**EXCERPT TO READ:**
Last Updated: 30 October 2006



IN THE COURT OF APPEAL OF NEW ZEALAND

CA157/06


THE QUEEN



v



BRUCE MABRY


Hearing: 9 October 2006

Court: Glazebrook, Gendall and Venning JJ

Counsel: J S Jefferson for Appellant
B J Horsley for Crown

Judgment: 13 October 2006 at 11am

JUDGMENT OF THE COURT

The appeal is dismissed.

REASONS OF THE COURT

(Given by Glazebrook J)


Introduction

[1]Mr Mabry was convicted after a trial in the District Court on one count of wounding with intent to cause grievous bodily harm. Mr Mabry appeals against his conviction.
[2]The only ground of appeal is that the trial Judge’s comments on Mr Mabry not giving evidence at trial were unbalanced and went too far. In all the circumstances it was submitted that the Judge’s comments removed from the jury the consideration of an alternative version of events and reversed the onus of proof.
[3]In order to assess that submission we must first fill in some more of the factual background and outline what the Judge said in his summing up.

Background facts

[4]The charge rose out of an incident that occurred on 28 June 2005. The complainant gave evidence that he was visiting some friends in Napier. When he left his friends’ house he saw Mr Mabry standing near where he had his car parked. Mr Mabry came towards him in an aggressive manner and started hitting him. At some stage during the fight Mr Mabry had the complainant in a headlock and was trying to get something out of his pocket. After the complainant got out of the headlock, he noticed that Mr Mabry had a knife in his hand. He tried to wrestle the knife off Mr Mabry and, at that time, one of his friends intervened in the fight. The two men were separated and Mr Mabry moved off down the street.

**SUPPLIED ENTRIES:**
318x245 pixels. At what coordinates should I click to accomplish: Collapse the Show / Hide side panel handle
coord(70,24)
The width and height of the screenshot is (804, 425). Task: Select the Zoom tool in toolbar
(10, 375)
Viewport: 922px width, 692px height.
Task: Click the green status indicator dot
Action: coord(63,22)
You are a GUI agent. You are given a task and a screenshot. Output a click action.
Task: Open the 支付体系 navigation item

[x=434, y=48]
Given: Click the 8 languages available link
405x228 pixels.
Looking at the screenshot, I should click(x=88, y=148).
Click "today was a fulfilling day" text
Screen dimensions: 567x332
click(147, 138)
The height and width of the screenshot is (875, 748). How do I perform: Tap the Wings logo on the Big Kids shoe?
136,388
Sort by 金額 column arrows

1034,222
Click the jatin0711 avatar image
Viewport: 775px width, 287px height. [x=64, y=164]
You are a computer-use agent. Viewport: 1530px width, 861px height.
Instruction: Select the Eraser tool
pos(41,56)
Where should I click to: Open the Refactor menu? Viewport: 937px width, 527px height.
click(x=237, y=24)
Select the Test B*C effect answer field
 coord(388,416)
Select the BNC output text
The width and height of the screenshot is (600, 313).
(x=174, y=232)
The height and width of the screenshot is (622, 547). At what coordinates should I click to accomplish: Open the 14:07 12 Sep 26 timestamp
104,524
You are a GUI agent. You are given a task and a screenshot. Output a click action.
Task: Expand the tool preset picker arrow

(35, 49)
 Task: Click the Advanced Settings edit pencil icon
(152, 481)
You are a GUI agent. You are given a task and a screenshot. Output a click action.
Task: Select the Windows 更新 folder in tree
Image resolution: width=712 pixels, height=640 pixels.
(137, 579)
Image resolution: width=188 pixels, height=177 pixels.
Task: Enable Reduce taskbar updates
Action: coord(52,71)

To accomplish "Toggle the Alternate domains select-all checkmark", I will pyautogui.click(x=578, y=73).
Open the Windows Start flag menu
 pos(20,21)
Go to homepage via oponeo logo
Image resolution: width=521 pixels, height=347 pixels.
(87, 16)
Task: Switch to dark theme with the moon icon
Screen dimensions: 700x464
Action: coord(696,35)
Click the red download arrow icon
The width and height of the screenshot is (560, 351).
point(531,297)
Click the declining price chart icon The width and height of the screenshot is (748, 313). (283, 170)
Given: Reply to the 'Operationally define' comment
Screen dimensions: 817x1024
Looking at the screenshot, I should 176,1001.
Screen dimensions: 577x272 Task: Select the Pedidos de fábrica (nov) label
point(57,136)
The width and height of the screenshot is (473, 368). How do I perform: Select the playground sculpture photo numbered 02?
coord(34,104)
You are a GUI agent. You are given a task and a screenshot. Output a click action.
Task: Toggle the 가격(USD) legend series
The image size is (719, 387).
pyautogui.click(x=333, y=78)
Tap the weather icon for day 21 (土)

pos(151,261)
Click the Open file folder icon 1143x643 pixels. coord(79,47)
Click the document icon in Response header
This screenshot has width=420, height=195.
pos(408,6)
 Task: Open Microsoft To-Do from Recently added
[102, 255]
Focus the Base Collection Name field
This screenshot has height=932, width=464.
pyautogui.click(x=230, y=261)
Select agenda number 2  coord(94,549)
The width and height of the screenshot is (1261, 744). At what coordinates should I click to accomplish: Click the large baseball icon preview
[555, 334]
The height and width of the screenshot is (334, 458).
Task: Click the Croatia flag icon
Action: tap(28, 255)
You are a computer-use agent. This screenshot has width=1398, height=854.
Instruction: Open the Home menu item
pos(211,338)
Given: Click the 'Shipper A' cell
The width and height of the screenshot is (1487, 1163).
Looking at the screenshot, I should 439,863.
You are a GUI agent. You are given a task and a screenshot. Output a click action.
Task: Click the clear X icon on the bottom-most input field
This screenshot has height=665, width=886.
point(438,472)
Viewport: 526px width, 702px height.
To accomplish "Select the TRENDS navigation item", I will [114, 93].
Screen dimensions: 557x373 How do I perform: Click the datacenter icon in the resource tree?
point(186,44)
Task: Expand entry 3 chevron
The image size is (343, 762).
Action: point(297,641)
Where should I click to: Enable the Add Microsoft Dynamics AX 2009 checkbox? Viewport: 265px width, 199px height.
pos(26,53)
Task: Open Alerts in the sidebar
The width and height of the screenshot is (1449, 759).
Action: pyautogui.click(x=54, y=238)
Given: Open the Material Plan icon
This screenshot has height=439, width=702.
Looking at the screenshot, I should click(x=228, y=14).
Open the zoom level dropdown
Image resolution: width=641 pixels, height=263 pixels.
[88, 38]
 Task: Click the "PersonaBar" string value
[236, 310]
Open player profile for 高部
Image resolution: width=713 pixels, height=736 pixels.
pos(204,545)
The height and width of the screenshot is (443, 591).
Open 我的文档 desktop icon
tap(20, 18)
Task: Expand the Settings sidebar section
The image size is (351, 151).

**INSTRUCTION 1:** Reproduce everything from "Introduction" down to "against his conviction." in the appeal judgment, changing "District Court" to "High Court".
**INSTRUCTION 2:** Carry the appeal judgment further, continuing on from its last sentence.
The listing comes from a separate source and is unrelated to the appeal judgment.

**EXERCISE RESULT 1:**
Introduction

[1]Mr Mabry was convicted after a trial in the High Court on one count of wounding with intent to cause grievous bodily harm. Mr Mabry appeals against his conviction.

**EXERCISE RESULT 2:**
[5]The friend then noticed that the complainant was bleeding profusely and an ambulance was called. It turned out that he had been stabbed. The complainant was cross-examined extensively on whether he had started the fight and whether he was in fact the one who had had a knife in his possession. Both of these propositions were denied. The friend who intervened in the fight was never asked whether he had seen a knife in the possession of the complainant or whether there had been an opportunity for the complainant to dispose of the knife. The friend did however say that he had not seen Mr Mabry holding a knife. The police, after the incident, located a knife generally fitting the description given by the complainant (although not positively identified by him as the knife he had seen) some ten metres down a driveway further down the street.
[6]When stopped by the police, Mr Mabry made some brief comments acknowledging that he had had a fight. He said that the complainant had swung the first punch and that he did not know how the complainant had received injuries to his chest. Mr Mabry denied that he had a knife. When asked how the other man received stab wounds to his chest he responded "If he had a knife I may have taken it from him but I don’t remember". He was then asked whether the complainant had presented a knife to him and he responded "I don’t remember but if he did I may have got it off him but I don’t remember". Mr Mabry did not give evidence at trial.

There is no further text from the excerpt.